Data for analysis:

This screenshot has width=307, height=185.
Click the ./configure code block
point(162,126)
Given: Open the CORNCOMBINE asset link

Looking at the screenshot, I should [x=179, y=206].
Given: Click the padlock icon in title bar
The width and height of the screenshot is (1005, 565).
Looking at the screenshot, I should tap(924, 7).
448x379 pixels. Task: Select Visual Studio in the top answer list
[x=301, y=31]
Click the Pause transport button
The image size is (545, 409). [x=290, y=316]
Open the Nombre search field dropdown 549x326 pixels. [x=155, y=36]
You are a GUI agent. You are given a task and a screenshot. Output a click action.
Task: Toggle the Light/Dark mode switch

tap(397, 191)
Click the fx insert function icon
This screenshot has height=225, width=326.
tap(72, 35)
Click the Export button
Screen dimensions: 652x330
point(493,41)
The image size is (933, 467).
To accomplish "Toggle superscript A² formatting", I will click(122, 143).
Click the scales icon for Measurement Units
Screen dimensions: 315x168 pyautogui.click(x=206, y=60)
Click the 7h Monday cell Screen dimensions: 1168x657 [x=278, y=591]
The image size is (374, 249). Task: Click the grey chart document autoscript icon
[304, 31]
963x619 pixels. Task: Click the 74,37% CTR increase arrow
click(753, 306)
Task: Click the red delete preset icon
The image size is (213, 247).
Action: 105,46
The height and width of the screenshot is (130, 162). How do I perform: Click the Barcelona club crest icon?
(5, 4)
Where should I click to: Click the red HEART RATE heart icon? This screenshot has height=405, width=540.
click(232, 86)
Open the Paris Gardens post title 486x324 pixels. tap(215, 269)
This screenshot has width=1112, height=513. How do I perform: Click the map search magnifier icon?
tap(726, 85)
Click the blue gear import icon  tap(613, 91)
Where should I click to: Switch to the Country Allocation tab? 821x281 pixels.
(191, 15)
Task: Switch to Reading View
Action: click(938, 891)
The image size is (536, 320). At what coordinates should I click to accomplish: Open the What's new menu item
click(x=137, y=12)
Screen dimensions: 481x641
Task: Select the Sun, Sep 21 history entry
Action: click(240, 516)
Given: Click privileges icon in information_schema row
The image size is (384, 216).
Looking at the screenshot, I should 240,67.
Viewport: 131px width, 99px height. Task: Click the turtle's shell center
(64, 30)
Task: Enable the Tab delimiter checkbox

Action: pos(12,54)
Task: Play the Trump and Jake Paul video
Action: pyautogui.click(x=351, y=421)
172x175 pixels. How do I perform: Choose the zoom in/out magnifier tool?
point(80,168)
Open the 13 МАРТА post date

Instructions to follow: Repeat the entries above verbatim, but only from the line that has "Task: Click the red delete preset icon" down to the line that has "Click the blue", inclusive.

Reply to the task:
Task: Click the red delete preset icon
The image size is (213, 247).
Action: 105,46
The height and width of the screenshot is (130, 162). How do I perform: Click the Barcelona club crest icon?
(5, 4)
Where should I click to: Click the red HEART RATE heart icon? This screenshot has height=405, width=540.
click(232, 86)
Open the Paris Gardens post title 486x324 pixels. tap(215, 269)
This screenshot has width=1112, height=513. How do I perform: Click the map search magnifier icon?
tap(726, 85)
Click the blue gear import icon  tap(613, 91)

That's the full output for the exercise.